Hold the spice

In which delivery on an opening promise is withheld

ROCKHOPPER DANCE GIVES its newest offering a culinary theme, beginning with two waiters introducing the evening and promising the audience “more spicy” dancing. But like menu offerings in a fusion restaurant, some of the dances deliver what the waiters promise, while others are just a mishmash of ingredients.


On the Side

Rockhopper Dance

September 16 at Seattle Mime/Chamber Theater


In Splash, choreographers and performers Shannon Hobbs and Yoav Kaddar begin well, with a tightly crafted exploration of swimming images. They employ traditional mime techniques while hidden behind an upturned table, their bright blue bathing caps peeking over the top or tilting from the sides. They work through several classic routines—as when his paddling hands on one side and her fluttering feet on the other appear attached to the same body. When they climb over the top and “dive” onto the stage, though, their work becomes more diffuse—without the discipline of their original prop, they flounder a bit in deeper water.

The creators of Leftovers (Juliet Waller) and Self Love (Scott Davis and Rob Kitsos) combine dance and theater elements with varying results. In Leftovers a laconic exchange between a man and a woman (“Hey, how’s it going?” “Shitty,”) escalates as he begins to manipulate her, using his hands as blinders until she slaps him away, screaming. A third person, flamboyantly dressed in rumba pants and ruffled shirt, slashes her way across the space periodically but doesn’t interact with the couple until the very end, when she draws a gun and shoots them. The work is over, but the relationships are not actually resolved, just finished.

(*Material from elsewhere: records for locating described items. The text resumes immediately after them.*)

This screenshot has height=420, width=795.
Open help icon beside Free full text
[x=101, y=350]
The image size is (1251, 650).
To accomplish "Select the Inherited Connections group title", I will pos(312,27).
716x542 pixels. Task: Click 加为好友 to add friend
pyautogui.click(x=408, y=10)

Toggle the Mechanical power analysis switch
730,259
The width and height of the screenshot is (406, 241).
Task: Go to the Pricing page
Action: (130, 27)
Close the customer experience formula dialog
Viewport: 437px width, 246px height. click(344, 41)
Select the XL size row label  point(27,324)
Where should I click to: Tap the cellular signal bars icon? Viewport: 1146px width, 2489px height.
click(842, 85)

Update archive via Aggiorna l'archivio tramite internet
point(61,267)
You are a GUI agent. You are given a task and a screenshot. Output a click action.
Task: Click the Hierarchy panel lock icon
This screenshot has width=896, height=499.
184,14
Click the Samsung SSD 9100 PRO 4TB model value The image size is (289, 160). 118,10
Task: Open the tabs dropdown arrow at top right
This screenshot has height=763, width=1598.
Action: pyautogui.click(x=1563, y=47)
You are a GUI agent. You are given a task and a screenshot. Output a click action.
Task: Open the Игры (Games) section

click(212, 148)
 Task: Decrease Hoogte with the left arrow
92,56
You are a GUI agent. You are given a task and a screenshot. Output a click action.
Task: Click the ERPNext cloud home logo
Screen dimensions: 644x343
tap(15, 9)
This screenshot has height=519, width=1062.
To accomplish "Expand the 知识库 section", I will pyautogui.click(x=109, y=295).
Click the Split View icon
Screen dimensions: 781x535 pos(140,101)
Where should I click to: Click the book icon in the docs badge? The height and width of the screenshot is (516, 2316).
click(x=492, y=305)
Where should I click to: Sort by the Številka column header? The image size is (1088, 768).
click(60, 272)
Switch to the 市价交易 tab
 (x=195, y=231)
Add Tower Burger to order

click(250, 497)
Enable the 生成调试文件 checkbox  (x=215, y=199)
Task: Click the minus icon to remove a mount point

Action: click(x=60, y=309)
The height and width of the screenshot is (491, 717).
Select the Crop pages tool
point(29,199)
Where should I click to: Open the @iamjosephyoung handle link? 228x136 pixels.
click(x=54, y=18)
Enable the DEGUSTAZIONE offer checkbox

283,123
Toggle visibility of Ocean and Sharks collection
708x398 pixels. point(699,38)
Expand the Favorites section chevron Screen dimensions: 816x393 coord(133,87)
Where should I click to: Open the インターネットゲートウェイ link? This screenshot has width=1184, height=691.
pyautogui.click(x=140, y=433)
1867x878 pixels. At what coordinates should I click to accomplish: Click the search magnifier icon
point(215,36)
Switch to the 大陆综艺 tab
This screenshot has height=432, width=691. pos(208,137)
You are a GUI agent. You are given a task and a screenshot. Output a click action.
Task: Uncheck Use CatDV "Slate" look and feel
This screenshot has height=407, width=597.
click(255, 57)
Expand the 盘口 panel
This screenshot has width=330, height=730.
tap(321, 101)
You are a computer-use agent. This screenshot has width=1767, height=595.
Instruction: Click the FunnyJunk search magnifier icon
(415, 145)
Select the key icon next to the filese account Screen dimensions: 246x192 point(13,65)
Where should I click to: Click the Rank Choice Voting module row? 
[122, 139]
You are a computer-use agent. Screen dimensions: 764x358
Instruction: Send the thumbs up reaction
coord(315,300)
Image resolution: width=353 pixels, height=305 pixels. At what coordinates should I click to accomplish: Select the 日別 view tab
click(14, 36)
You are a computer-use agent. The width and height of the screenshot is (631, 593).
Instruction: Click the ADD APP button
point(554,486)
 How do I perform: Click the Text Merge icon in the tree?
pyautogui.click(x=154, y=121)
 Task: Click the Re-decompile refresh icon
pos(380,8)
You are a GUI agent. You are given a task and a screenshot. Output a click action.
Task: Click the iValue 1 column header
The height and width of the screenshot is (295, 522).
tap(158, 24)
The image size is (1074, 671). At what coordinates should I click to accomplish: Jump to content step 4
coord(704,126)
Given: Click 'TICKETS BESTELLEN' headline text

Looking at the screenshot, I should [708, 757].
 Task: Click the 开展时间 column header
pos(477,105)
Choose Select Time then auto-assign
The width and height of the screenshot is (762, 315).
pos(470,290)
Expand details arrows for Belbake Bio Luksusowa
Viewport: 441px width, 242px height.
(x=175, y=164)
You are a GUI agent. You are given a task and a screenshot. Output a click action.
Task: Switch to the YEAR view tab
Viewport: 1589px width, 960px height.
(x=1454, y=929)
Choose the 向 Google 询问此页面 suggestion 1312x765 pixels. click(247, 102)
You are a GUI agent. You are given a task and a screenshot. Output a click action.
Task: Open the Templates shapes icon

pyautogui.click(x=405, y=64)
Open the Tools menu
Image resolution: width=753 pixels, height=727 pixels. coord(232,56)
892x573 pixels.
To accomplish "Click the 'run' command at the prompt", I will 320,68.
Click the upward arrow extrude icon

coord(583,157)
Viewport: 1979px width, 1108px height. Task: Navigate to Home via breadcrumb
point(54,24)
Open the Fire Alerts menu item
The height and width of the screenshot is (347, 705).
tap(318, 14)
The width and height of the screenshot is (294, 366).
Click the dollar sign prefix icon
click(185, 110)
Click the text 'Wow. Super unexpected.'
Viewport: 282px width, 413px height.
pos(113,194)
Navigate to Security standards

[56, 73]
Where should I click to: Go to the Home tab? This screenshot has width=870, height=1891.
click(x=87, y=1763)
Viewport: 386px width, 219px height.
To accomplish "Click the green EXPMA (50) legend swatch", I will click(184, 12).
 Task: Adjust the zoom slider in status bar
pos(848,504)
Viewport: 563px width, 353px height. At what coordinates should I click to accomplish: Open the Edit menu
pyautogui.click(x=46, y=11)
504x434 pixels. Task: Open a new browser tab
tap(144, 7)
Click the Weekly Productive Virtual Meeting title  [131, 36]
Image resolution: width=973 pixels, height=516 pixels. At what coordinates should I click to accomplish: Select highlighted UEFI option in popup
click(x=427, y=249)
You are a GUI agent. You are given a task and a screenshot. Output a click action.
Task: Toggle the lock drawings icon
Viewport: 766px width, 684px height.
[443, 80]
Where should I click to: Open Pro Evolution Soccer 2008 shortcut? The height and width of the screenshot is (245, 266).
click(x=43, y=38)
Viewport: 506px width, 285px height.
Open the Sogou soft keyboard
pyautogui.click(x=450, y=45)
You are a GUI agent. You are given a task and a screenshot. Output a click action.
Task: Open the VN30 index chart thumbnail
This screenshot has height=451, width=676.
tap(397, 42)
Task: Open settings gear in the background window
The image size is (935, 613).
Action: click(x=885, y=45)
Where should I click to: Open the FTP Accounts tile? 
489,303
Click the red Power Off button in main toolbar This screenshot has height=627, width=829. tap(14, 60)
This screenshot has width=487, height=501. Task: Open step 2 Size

Unlike the phlegmatic couple at the beginning of Leftovers, the duo in Self Love starts in high gear and accelerates from there. At the start, most of the energy comes from their delivery of the text, which seems to be drawn from self-affirmation handbooks (“I follow my highest joy,” “I create what I want easily”), while the movement doesn’t quite match the same level of irony. But as the work develops, the dance phrases take on a manic energy. By this time the text has taken on a morbid tone (“My gods are dark and ugly”), until the dance ends as it began, with a conversation about jumper cables and some intense use of an electric pencil sharpener. This is all performed to a set of easy listening songs that seem to evoke a certain paranoia in the dancers.

Tending the Garden, by Caroline Sutton, draws on vocabulary from Far Eastern dance styles and the succulence of the title, but it could go much further in both directions. In the first section, a trio in floral scarves is more decorative than verdant, with arms and hips reminiscent of Polynesian dance without its sense of weighted swinging. The dance often combines nature with danger—as when a potted “plant” emerges from its container to wrangle with a person meditating nearby—yet it stops short of its potential, humorous or otherwise. When the floral trio, this time carrying small knives, reappeared at the end of the work during a menacing solo performed with a pair of garden shears, I found myself wishing they were more dangerous, or more lush, or both.

THE DANCERS IN Paul D. Mosley’s Turning in the Widening Gyre are very able, making an easy job of any technical challenges. The foreboding quality of the score (Shostakovich’s String Quartet #8) and the title quotation from Yeats’ poem (“Mere anarchy is loosed upon the world”) create a dark environment for the work, so the performers’ abilities seem to isolate them—to keep them from connecting with one another.

Mark J. Kane’s Surge, set to a French lounge music score by Serge Gainsbourg and using a set of physical therapy balls, could have easily become a set of gimmicks but manages to stay just this side of silly. There’s something slightly illicit about the dance, as the performers roll and bounce on these extra-large balls. By the end it combines images as disparate as Sally Rand, specialty jugglers from the old Ed Sullivan show, and bodysurfing in a cheerful mix. At last—the “more spicy” dance we were promised.